**Assignment**
Check each line of the entries below for the word "item", and copy the lines that have it.

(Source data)
+ + +

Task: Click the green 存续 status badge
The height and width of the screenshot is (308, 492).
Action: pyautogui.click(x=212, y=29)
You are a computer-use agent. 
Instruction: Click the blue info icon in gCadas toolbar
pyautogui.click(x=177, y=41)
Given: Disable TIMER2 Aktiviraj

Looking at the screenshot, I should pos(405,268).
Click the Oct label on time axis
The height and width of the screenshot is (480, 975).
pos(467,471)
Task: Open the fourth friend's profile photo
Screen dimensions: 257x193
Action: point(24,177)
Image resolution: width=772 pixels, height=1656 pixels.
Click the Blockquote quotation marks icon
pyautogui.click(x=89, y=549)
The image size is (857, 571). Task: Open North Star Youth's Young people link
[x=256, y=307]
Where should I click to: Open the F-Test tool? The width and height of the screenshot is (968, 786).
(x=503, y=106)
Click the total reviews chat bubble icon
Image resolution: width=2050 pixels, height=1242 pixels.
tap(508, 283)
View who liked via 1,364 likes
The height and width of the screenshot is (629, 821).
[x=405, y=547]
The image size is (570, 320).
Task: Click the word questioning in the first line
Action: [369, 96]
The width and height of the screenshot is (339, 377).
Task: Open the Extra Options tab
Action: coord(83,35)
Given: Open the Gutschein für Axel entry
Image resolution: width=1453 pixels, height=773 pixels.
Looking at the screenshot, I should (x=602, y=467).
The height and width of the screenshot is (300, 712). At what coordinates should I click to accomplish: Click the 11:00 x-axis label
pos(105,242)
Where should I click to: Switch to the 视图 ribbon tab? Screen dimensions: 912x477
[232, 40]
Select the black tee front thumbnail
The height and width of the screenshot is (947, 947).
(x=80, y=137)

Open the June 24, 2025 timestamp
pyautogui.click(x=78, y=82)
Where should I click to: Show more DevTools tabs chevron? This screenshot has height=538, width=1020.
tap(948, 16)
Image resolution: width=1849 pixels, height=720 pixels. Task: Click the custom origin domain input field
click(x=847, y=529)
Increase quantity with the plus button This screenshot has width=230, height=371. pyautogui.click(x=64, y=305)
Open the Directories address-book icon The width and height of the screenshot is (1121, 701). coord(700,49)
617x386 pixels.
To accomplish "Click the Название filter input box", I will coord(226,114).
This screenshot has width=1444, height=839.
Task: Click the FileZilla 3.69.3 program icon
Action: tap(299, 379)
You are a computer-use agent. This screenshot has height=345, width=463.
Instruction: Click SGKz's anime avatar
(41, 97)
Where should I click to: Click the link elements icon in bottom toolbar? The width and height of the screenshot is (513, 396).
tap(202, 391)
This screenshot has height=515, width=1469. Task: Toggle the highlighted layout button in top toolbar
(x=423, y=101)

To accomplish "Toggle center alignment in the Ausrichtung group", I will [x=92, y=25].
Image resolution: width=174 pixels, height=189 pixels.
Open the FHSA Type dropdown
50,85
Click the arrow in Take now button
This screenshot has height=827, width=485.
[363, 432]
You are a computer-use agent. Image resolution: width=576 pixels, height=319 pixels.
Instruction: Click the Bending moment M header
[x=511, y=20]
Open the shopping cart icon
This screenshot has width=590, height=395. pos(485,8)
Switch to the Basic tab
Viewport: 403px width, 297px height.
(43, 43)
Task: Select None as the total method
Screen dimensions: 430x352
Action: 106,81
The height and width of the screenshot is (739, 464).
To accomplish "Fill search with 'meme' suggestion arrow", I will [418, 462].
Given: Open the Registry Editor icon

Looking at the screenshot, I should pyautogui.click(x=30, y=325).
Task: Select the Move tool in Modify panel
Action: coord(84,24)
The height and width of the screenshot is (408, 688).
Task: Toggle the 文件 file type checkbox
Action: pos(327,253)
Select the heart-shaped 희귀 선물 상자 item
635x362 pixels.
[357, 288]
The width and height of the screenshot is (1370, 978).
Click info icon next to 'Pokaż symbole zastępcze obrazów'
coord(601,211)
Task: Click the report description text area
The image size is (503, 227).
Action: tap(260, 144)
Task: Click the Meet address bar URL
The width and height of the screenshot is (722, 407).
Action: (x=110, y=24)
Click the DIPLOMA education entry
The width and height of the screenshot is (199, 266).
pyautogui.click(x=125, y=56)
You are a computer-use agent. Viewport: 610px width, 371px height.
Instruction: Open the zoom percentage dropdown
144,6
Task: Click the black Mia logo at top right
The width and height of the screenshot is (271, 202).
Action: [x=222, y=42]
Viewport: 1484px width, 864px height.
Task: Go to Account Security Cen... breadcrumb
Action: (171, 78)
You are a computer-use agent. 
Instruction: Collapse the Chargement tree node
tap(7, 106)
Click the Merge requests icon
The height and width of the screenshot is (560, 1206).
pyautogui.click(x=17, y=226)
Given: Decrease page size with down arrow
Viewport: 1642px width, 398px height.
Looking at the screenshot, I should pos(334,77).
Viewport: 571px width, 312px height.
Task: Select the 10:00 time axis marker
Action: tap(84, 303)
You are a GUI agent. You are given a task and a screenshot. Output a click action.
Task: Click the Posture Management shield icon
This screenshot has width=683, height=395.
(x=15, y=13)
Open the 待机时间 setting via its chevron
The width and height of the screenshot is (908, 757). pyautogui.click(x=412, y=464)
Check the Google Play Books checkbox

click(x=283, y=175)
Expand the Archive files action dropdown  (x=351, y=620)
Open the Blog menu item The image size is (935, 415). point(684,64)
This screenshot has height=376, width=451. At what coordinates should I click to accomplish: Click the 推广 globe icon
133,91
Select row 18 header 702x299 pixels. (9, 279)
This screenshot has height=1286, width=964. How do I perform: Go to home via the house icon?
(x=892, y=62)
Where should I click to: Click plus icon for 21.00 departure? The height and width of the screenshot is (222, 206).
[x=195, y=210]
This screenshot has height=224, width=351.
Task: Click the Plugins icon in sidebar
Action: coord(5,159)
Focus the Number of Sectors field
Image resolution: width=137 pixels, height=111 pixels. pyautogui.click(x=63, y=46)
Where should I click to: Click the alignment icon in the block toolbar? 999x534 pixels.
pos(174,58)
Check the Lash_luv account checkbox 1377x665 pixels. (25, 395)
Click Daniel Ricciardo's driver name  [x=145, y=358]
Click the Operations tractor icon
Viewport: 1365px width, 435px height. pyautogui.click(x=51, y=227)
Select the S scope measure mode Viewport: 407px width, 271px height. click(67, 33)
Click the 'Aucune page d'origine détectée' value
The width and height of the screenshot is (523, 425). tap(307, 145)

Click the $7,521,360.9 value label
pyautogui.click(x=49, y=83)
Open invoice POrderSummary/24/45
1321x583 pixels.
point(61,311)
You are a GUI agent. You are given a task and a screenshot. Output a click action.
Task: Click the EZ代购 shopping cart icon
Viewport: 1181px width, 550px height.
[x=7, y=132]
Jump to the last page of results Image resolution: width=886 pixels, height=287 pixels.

+ + +

**Solution to the exercise**
Select the heart-shaped 희귀 선물 상자 item
Open the Blog menu item The image size is (935, 415). point(684,64)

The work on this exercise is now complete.